◆ **Problem to solve**
Convert the records, starting at the line containing "Where should I" and ending at the line containing "point(155,121)", into a JSON list of strings with one string per line and no blank lines. Leave the pictures out of the answer.

◆ **Record list**
BEGIN
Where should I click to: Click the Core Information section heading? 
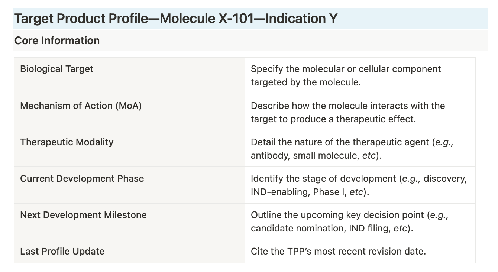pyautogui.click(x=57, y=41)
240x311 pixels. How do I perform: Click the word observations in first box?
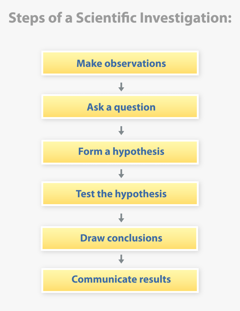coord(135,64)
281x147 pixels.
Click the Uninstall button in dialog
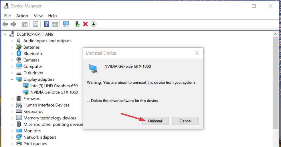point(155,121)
END
BEGIN
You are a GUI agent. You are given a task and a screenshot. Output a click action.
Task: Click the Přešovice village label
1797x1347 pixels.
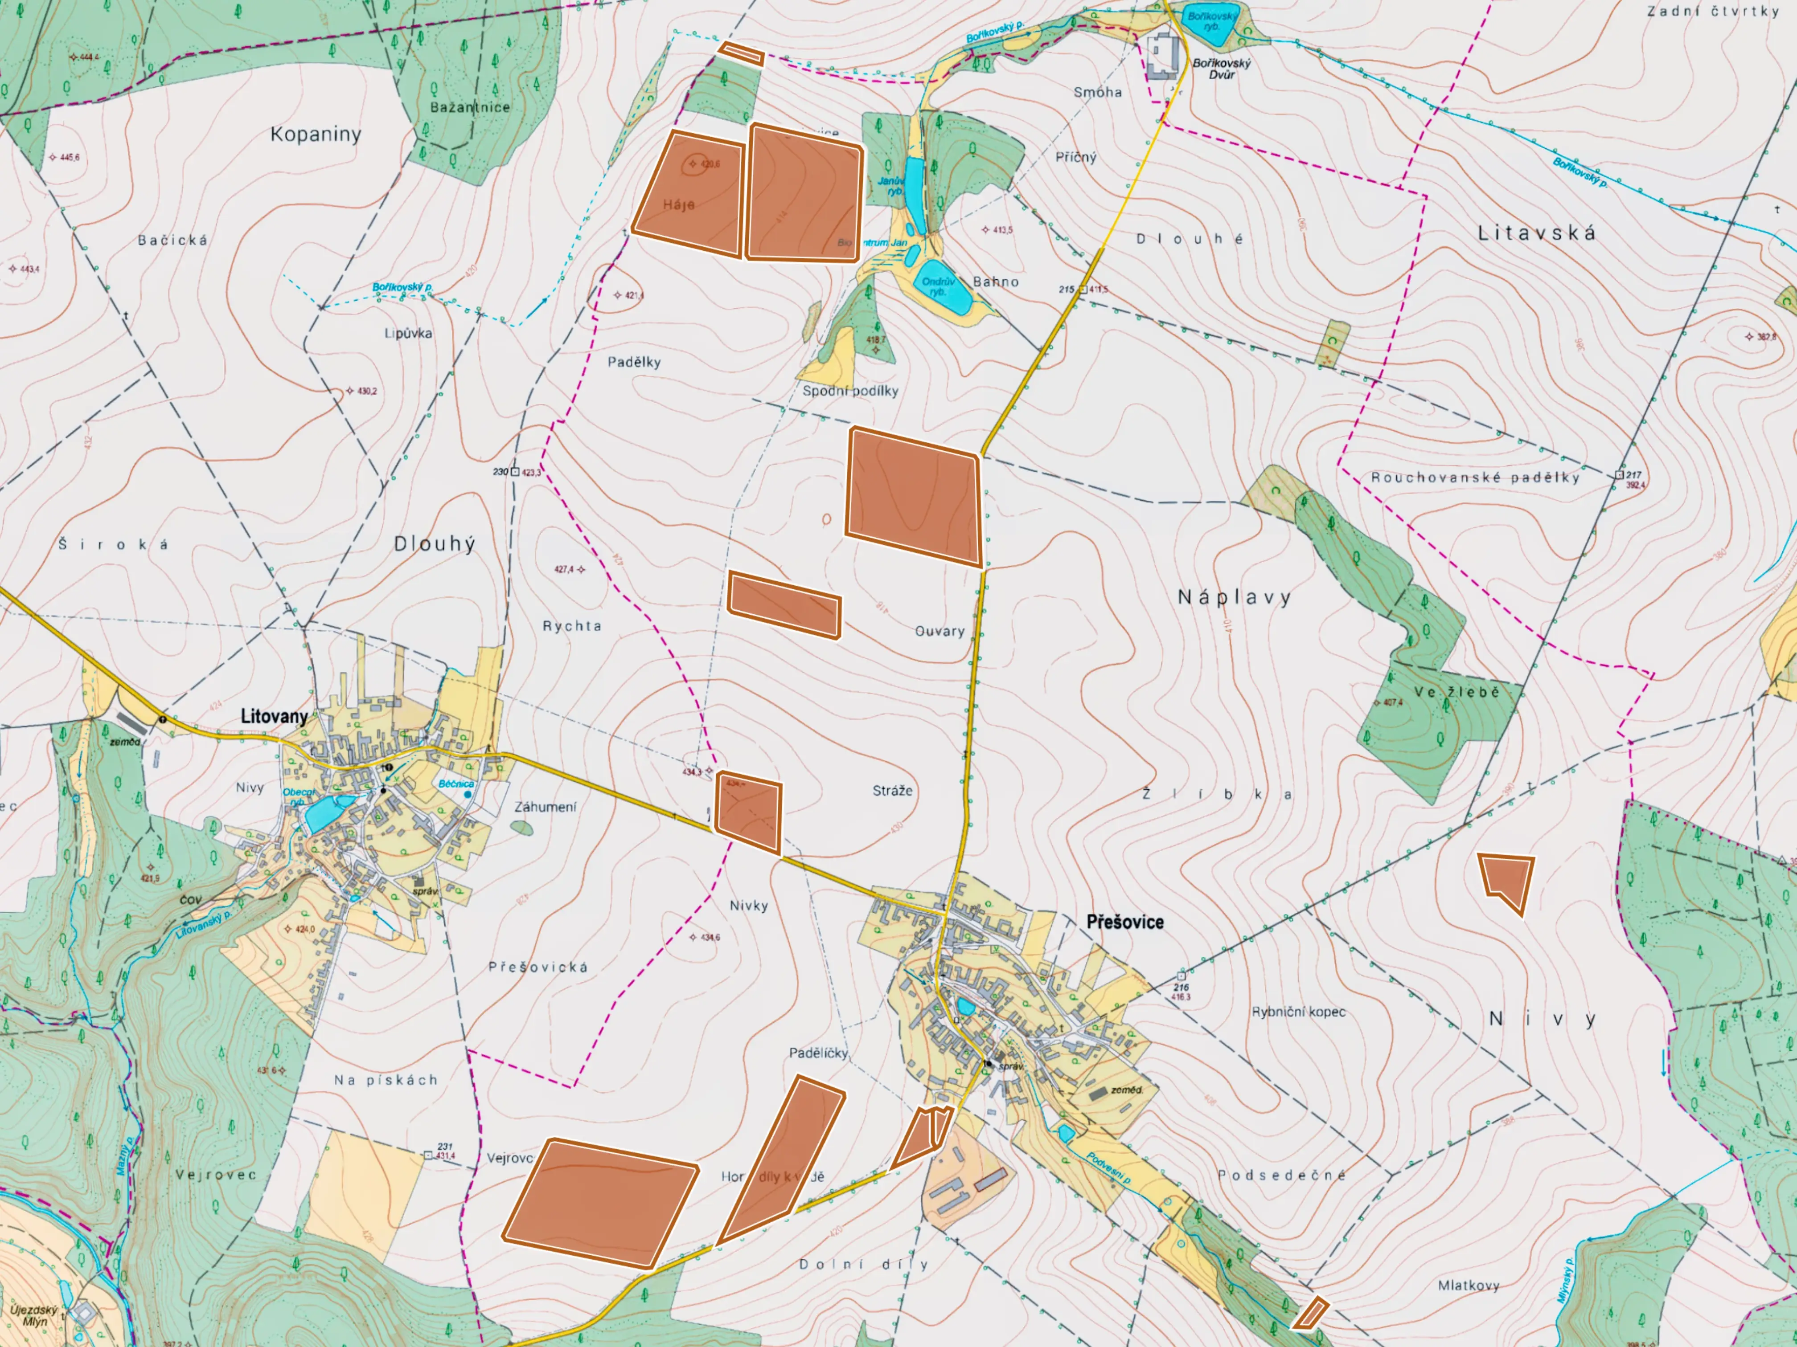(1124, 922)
END
◆ **Final answer**
[
  "Where should I click to: Click the Core Information section heading? ",
  "pyautogui.click(x=57, y=41)",
  "240x311 pixels. How do I perform: Click the word observations in first box?",
  "coord(135,64)",
  "281x147 pixels.",
  "Click the Uninstall button in dialog",
  "point(155,121)"
]